La guerre fait grimper le taux de chômage au Soudan à un niveau catastrophique de 85 %
Traduction : Dr. Abdelrahman Kamal Shomeina
Le ministère du Développement des ressources humaines et de l’Assistance sociale du Soudan a révélé que le taux de chômage a atteint le chiffre alarmant de 85 % en raison des répercussions de la guerre. Il a qualifié cette donnée de reflet direct de l’ampleur des ravages économiques qui ont frappé le pays, une déclaration qui coïncide avec la célébration de la Journée mondiale de la population.
Le gouverneur de Khartoum, Ahmed Osman Hamza, a souligné que les questions démographiques nécessitent désormais des approches spécifiques face aux séquelles du conflit. Il a appelé à l’élaboration d’une stratégie globale pour gérer les déplacements de population, l’asile et le décrochage scolaire, tout en réaffirmant la pleine disposition de l’État à coopérer avec les autorités compétentes et organisations pour mettre en œuvre les recommandations relatives aux centres d’hébergement.
De son côté, le sous-secrétaire du ministère du Développement des ressources humaines et de l’Assistance sociale, Abou Bakr Koko Dahia, a précisé que la guerre a directement impacté les différents secteurs économiques, touchant plus particulièrement la jeunesse.
Il a préconisé la mise en place d’un plan stratégique pour leur réhabilitation à travers la formation professionnelle, l’intelligence artificielle et la transformation numérique, tout en interpellant les Nations Unies pour qu’elles apportent un soutien concret aux programmes démographiques au lieu de se limiter aux célébrations formelles. Il a également réaffirmé que le ministère place la formation professionnelle au sommet de ses priorités pour endiguer le chômage et la pauvreté.

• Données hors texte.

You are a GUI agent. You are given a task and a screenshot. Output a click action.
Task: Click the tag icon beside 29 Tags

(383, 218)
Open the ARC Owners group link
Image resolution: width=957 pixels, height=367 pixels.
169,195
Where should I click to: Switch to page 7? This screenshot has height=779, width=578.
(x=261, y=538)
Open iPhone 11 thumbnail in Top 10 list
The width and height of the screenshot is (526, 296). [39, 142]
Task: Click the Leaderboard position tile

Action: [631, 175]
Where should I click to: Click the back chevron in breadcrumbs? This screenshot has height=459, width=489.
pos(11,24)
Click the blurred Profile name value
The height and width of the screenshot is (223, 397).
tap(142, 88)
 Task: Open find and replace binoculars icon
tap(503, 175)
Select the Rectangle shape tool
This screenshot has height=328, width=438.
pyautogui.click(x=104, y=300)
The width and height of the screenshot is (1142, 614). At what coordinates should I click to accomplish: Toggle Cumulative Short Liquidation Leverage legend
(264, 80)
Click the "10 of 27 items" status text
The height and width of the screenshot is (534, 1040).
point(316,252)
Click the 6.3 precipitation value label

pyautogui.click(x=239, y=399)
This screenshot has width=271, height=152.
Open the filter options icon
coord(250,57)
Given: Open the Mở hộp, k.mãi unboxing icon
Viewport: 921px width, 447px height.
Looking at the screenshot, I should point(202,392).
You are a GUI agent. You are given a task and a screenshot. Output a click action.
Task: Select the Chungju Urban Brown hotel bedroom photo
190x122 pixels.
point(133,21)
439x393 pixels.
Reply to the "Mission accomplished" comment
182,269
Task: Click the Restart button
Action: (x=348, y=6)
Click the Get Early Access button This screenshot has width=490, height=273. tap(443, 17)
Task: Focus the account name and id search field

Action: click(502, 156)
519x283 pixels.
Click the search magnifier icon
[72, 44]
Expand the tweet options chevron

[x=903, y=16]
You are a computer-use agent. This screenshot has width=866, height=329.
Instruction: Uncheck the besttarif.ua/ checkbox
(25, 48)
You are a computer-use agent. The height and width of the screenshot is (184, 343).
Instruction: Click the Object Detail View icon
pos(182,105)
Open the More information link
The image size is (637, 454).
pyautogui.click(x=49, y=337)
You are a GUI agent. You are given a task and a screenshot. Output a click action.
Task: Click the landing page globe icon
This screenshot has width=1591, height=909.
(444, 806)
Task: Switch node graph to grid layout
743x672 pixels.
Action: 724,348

Pour sa part, la représentante résidente adjointe du Fonds des Nations Unies pour la population (FNUAP), Ayana Gore, a annoncé la poursuite du soutien du Fonds pour la reconstruction des institutions démographiques, confirmant la coopération étroite avec le gouvernement soudanais via le Conseil national de la population. Elle a mis en exergue l’importance de concevoir des projets ciblant les jeunes, afin de leur offrir une formation technique, un renforcement des capacités, une autonomisation économique ainsi qu’une prise en charge sanitaire et sociale, contribuant ainsi à soutenir le développement, la consolidation de la paix et la stabilité.